I've been experimenting lately with small format pastels. Creating a small painting can provide a good introduction to a larger version of the piece, or simply offer the pastelist the opportunity to experiment with a variety of techniques without using a large sheet of paper.
"Beachcombing," is a 4x6 pastel on Uart 400 grade sanded paper. The painting was inspired by searching for sea glass at Glass Beach on the Olympic Peninsula in Washington. Two techniques were used in creating this painting: an underpainting, and a decision to limit the work to a couple of color groups.
To warm up the canvas, I chose a yellow underpainting, applied with watercolor.
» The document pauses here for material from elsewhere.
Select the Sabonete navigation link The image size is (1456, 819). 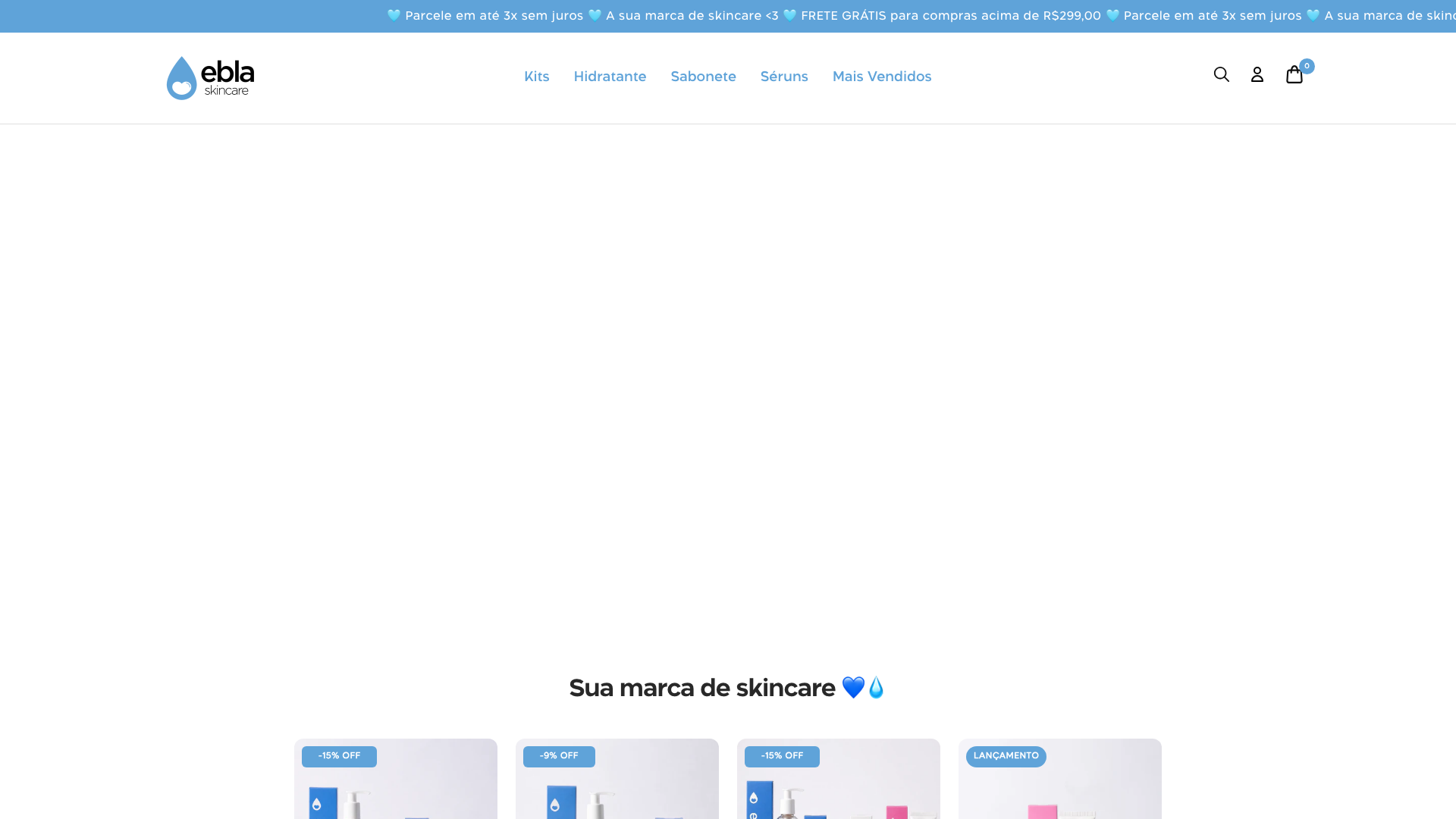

Considering the shaded left portion of the scene, I applied a dark blue pastel, then diluted it with alcohol.
To enhance the warm glow of the beach, I tossed in a bit of orange:
The main colors of the painting are in the yellow-orange range of the color wheel, a rather limited analogous selection (see upper portion of wheel below). By introducing blue and purple, I provide the complement of the yellow-orange, which helps balance out the painting.
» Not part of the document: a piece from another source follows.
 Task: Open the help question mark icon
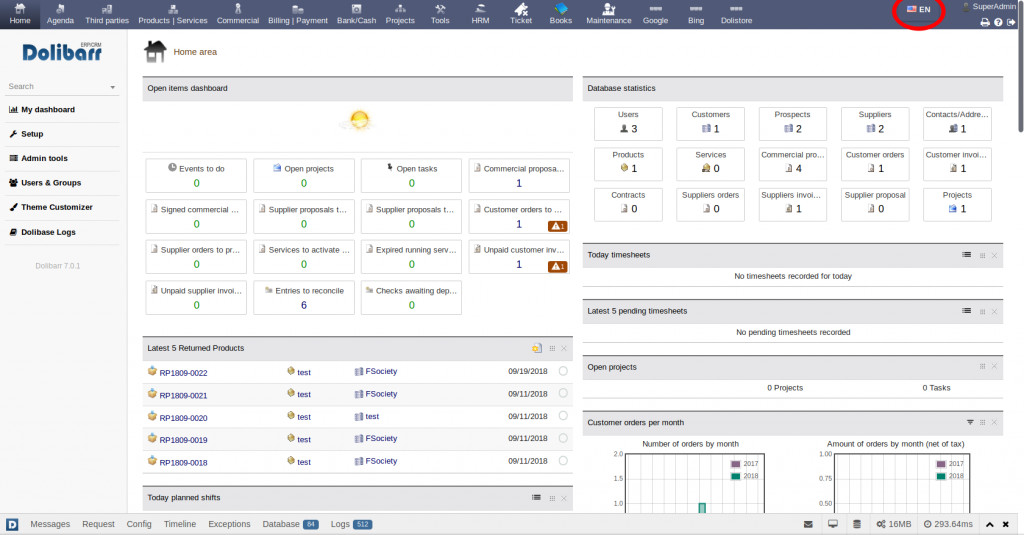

Choosing a limited selection of colors can create a pleasing painting that can enhance its realism and avoid startling contrasts of hue that can upset one's perception of the view. Often we ask ourselves "what is bothering me about this painting?" It could be a composition issue, improper value, or colors that agitate and conflict.
Last week I attended a pastel critique meeting organized by fellow Saline pastelist Linda Klenczar. Wes Rae attended and referenced Johannes Itten, author of The Elements of Color and The Art of Color. Sure enough, there is a wealth of opportunity to use color strategically to build a compelling piece of art!